Las estimaciones científicas elevan la marca de emisiones a entre 7,8 y 9 millones de toneladas de CO2 equivalente, pese a la presencia masiva de renovables en los recintos. El dato más revelador es que el transporte aéreo aportaría alrededor del 87% del total, lo que relativiza cualquier ahorro conseguido por los estadios.
Las distancias entre sedes, el principal problema ambiental
A diferencia de Qatar 2022, donde las sedes estaban muy cercanas, la decisión de repartir partidos entre Estados Unidos, México y Canadá amplificó la logística. Esa dispersión continental es, según expertos, la principal fuente del problema: multiplicó vuelos y traslados internos necesarios para que equipos y simpatizantes cumplan con el fixture del Mundial 2026.
Además está el consumo en tierra: el verano norteamericano obliga a recintos cerrados —como Houston, Dallas y Atlanta— a activar sistemas de climatización masivos. Mantener condiciones de juego y confort para decenas de miles de espectadores implica picos eléctricos históricos, que compensan en buena medida el supuesto beneficio que aportan los paneles solares.
El debate sobre el “Mundial verde” y las emisiones de carbono
Organizaciones ambientales sostienen que promocionar un “Mundial verde” apoyándose solo en la eficiencia de los estadios es un claro caso de lavado de imagen ecológico.
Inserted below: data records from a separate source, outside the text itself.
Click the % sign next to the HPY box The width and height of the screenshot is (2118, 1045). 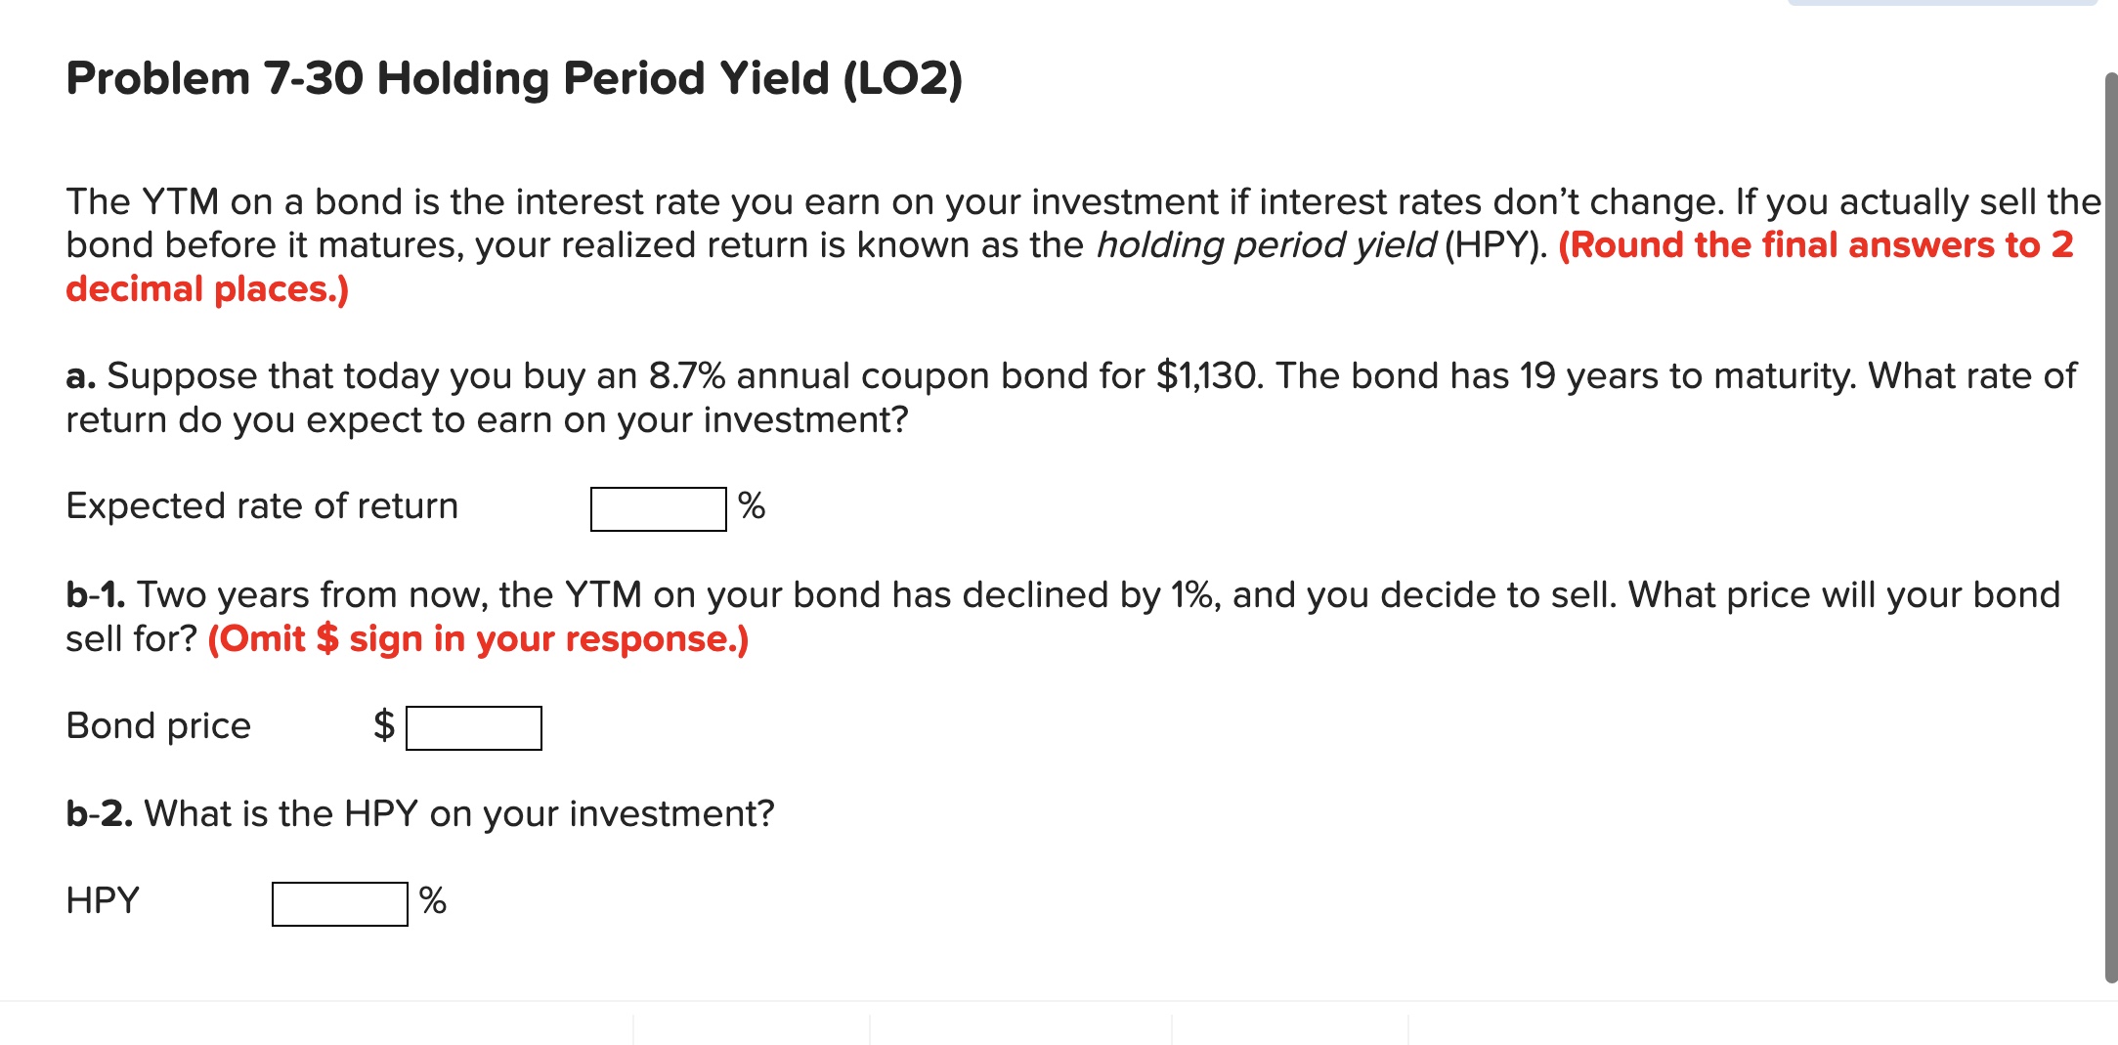point(433,900)

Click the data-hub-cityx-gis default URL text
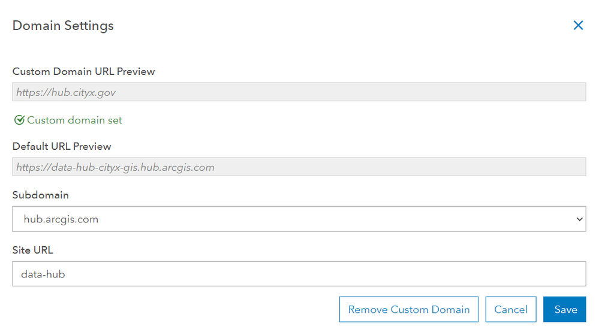point(115,168)
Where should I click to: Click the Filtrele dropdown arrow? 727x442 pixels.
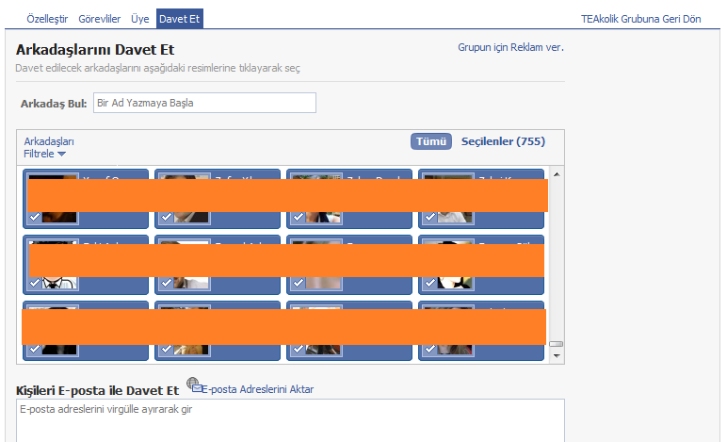(x=61, y=154)
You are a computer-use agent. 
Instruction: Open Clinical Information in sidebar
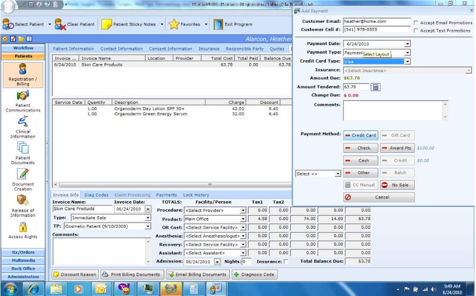[x=23, y=122]
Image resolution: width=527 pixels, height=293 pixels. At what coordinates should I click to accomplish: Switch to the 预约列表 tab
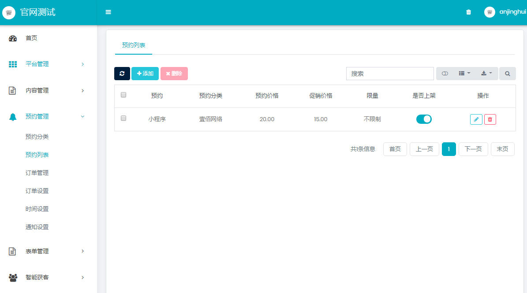coord(134,45)
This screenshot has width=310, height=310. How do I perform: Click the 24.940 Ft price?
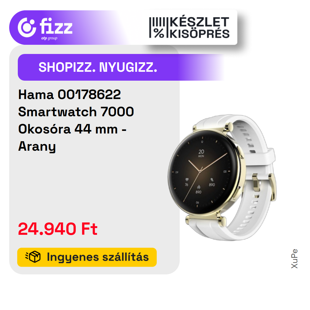[x=58, y=229]
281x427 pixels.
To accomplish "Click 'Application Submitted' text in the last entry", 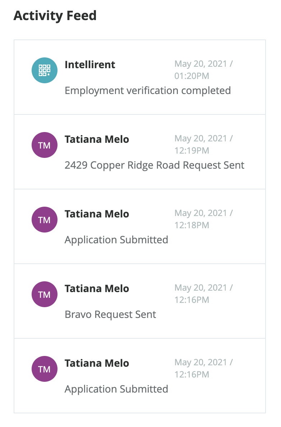I will click(x=116, y=389).
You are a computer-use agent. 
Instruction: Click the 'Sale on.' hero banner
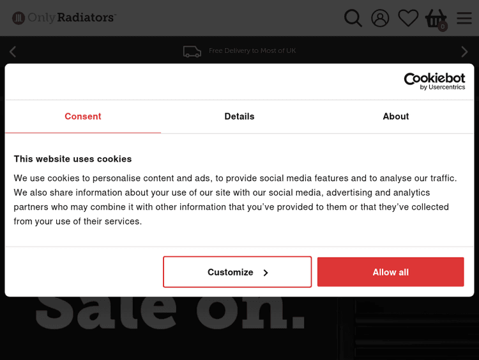pos(170,313)
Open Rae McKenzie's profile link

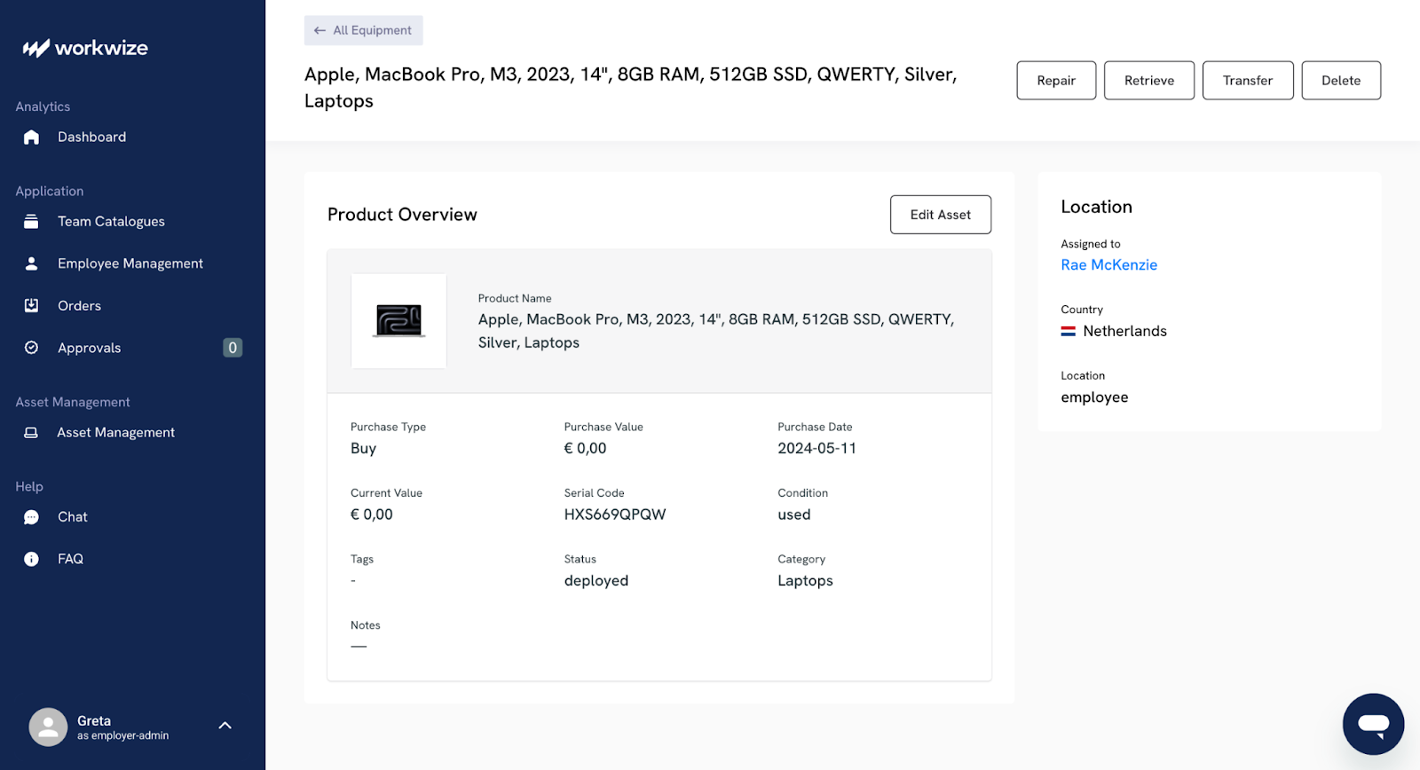[1108, 265]
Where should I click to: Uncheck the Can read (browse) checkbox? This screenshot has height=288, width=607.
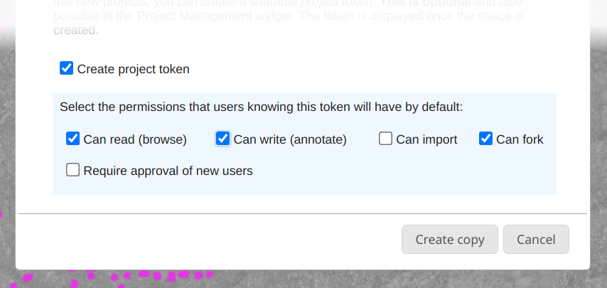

La expansión a 48 selecciones, motor de ingresos para la FIFA, multiplicó partidos y sedes, y anuló parte de cualquier ganancia ambiental al exigir mayor descentralización y más desplazamientos internacionales.
El cálculo por asistente también revela la magnitud del daño: con la dispersión actual, cada hincha podría emitir hasta cuatro veces más gases de efecto invernadero solo en traslados internos entre sedes de Estados Unidos, México y Canadá, en comparación con torneos previos donde los viajes eran más acotados y concentrados en una misma región.